PETUNJUK PENGERJAAN:
[a] Sebutkan semua tujuan pendirian pura yang dinyatakan dalam kutipan tentang sejarah Pura Dalem Benculuk Tegeh Kuri.
[b] Sambung kutipan tentang sejarah Pura Dalem Benculuk Tegeh Kuri dengan beberapa kalimat baru, mulai setelah kalimat terakhirnya.

── KUTIPAN PILIHAN

Pura Dalem Benculuk Tegeh Kuri memiliki sejarah yang erat kaitannya dengan Arya Dalem Benculuk (Arya Tegeh Kuri), keturunan dari Raja Dalem Shri Aji Kresna Kepakisan dari Kerajaan Gelgel Klungkung. Arya Dalem Benculuk merupakan salah satu tokoh penting dalam sejarah Bali, yang dikenal karena jasanya dalam menjaga stabilitas dan kemakmuran wilayah Kerajaan Gelgel Klungkung. Pada abad ke-14 hingga ke-17, Kerajaan Gelgel mencapai puncak kejayaannya di bawah pemerintahan Raja Dalem Waturenggong. Arya Dalem Benculuk, sebagai salah satu keturunan bangsawan, memiliki peran penting dalam mengawal dan melestarikan tradisi serta adat istiadat kerajaan. Selain itu, Arya Dalem Benculuk juga berperan dalam berbagai strategi politik dan militer yang mendukung kejayaan Kerajaan Gelgel Klungkung. Pura ini didirikan sebagai bentuk penghormatan terhadap jasa-jasanya serta sebagai tempat untuk menjaga hubungan spiritual dengan para leluhur dan menjaga warisan budaya yang ia bawa.

────
── DATA TEREKAM

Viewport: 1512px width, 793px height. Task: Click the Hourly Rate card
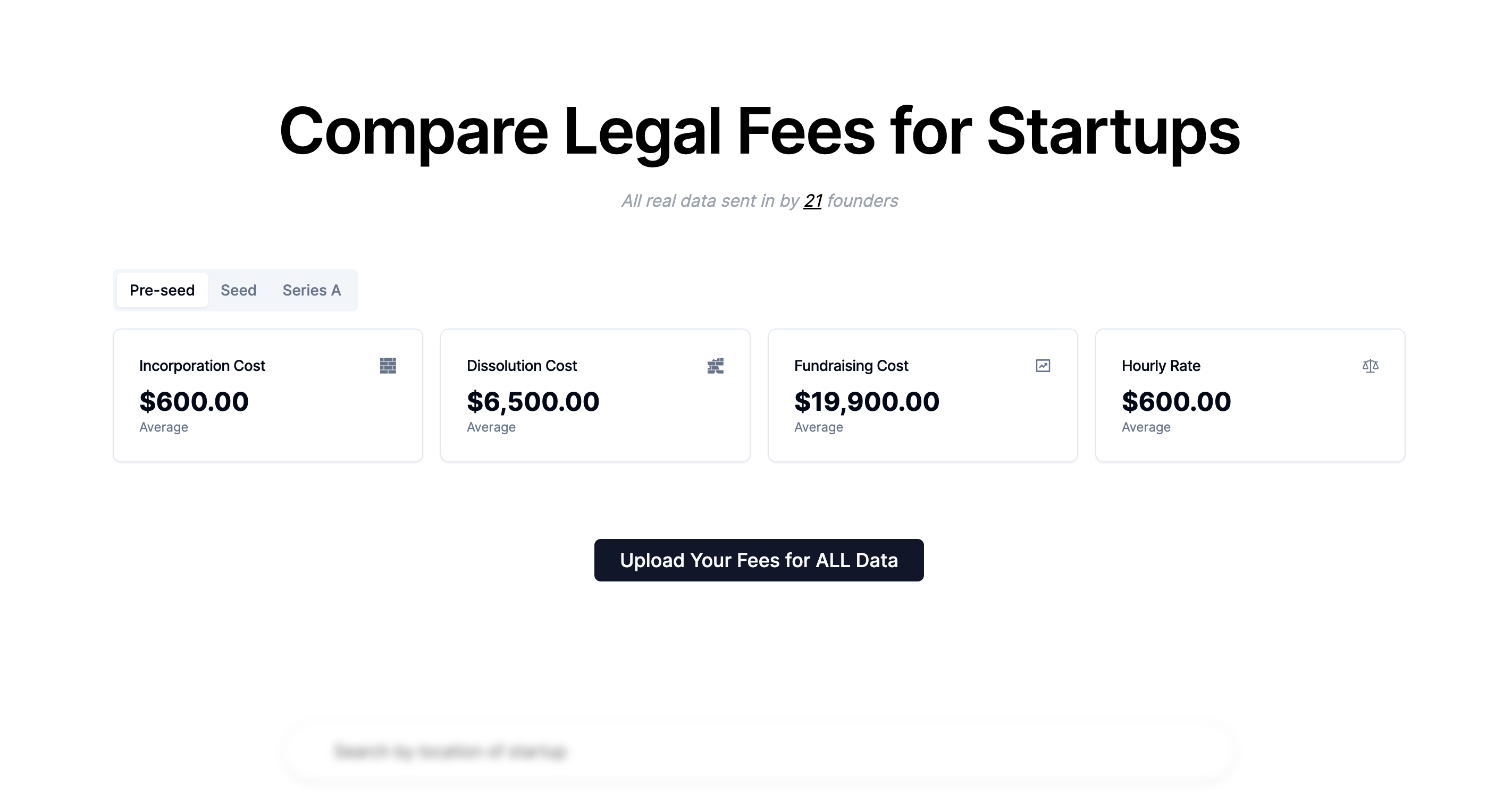(x=1250, y=394)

────

KUNCI JAWABAN:
[a]
- Sebagai bentuk penghormatan terhadap jasa-jasa Arya Dalem Benculuk
- Sebagai tempat untuk menjaga hubungan spiritual dengan para leluhur
- Sebagai tempat untuk menjaga warisan budaya yang ia bawa

[b]
Kerajaan Gelgel Klungkung merupakan salah satu kerajaan paling berpengaruh di Bali pada masanya, yang mengendalikan sebagian besar wilayah Bali dan memiliki hubungan diplomatik dengan kerajaan-kerajaan lain di Nusantara. Raja Dalem Shri Aji Kresna Kepakisan, sebagai pendiri dinasti Gelgel, membawa banyak perubahan dalam struktur sosial dan keagamaan di Bali, mengintegrasikan nilai-nilai Hindu dengan budaya lokal. Pendirian Pura Dalem Benculuk Tegeh Kuri mencerminkan pentingnya mempertahankan hubungan spiritual dengan para leluhur dan dewa-dewa Hindu, serta menegaskan peran pusat spiritual dan budaya dalam kehidupan masyarakat Bali. Pura ini menjadi tempat dilaksanakannya berbagai upacara keagamaan penting, yang tidak hanya memperkuat identitas keagamaan masyarakat tetapi juga memelihara dan meneruskan tradisi dan adat istiadat yang telah diwariskan selama berabad-abad.
Kawasan Madya Mandala Pura Dalem Benculuk Tegeh Kuri (Sumber Photo : Koleksi Pribadi)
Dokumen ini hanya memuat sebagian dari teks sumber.